= Staged detonation =

Staged detonation is an overall principle used for many explosive devices. A general description of the principle is that one explosive compound with one set of properties is detonated, and the detonation wave from this is transfers into another explosive compound with different set of properties.

The principle is most often used for detonating insensitive explosive compounds by using stages of less and less sensitive explosive compounds. A simple example is the common industrial detonator, where a very small amount of a sensitive explosive detonates, causing the less sensitive main charge of the detonator to detonate. It may involve additional steps where successively less sensitive compounds trigger a detonation wave in each other, with stages including various types of booster charges.

Staged detonation may be used to initiate cheap and insensitive mining explosives, but the principle has other uses. In certain applications there is a need to modify the shape of a detonation wave travelling through an explosive material. One example of this can be found in explosive lenses, in which case the properties of different explosive compounds are used to initiate each stage in the detonation with a specific relative delay, creating a detonation wave with a non conventional shape. That shape can for example be a spherical wave travelling in towards the centre of that sphere, or any other shape required. This principle is used in many areas in high energy research, as well as in nuclear weapons.

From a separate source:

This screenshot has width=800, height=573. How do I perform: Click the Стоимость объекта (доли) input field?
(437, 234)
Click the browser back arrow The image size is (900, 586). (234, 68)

The principle does not necessarily involve different explosive compounds. Because the properties of an explosive compound is in some degree related to its density, which is a result of with what pressure it is compressed during manufacture, the stages in a staged detonation may also come from each section having been pressed to a different density, giving it varying properties.

The term "staged detonation" may also refer to a method where several explosive charges are set to detonate in series with a given delay between them. This method called "delayed detonation". This method is commonly used in industrial demolition activities such as mining.

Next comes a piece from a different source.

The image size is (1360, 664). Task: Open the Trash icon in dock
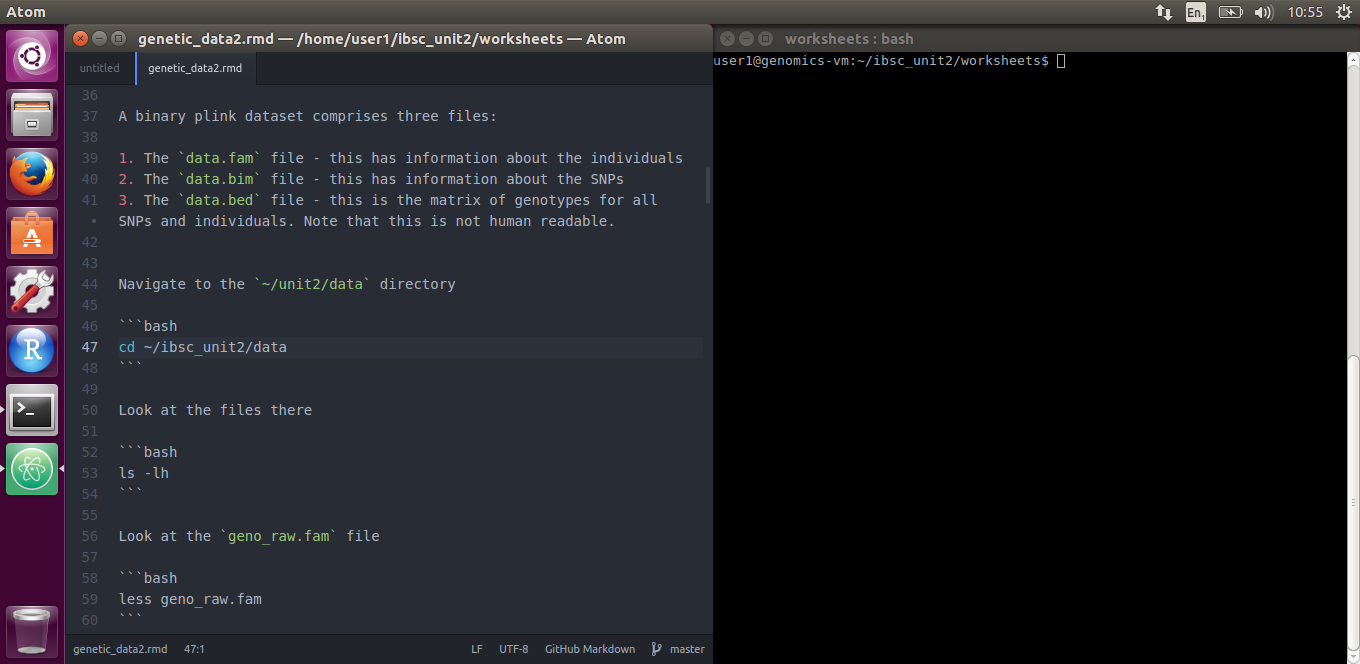(32, 631)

==History and development of the principle==
The use of a primary and secondary explosive was the first practical use of the staged detonation principle, and was revolutionary to the safety of the mining industry. After this staged detonation is used in everything from explosive lenses in nuclear weapons (where the different properties of each explosive create a perfectly spherical detonation wave moving in towards origo) to mining where each blasting operation requires several stages to detonate each main charge, not only the primary and secondary explosive used in the simplest staged detonation.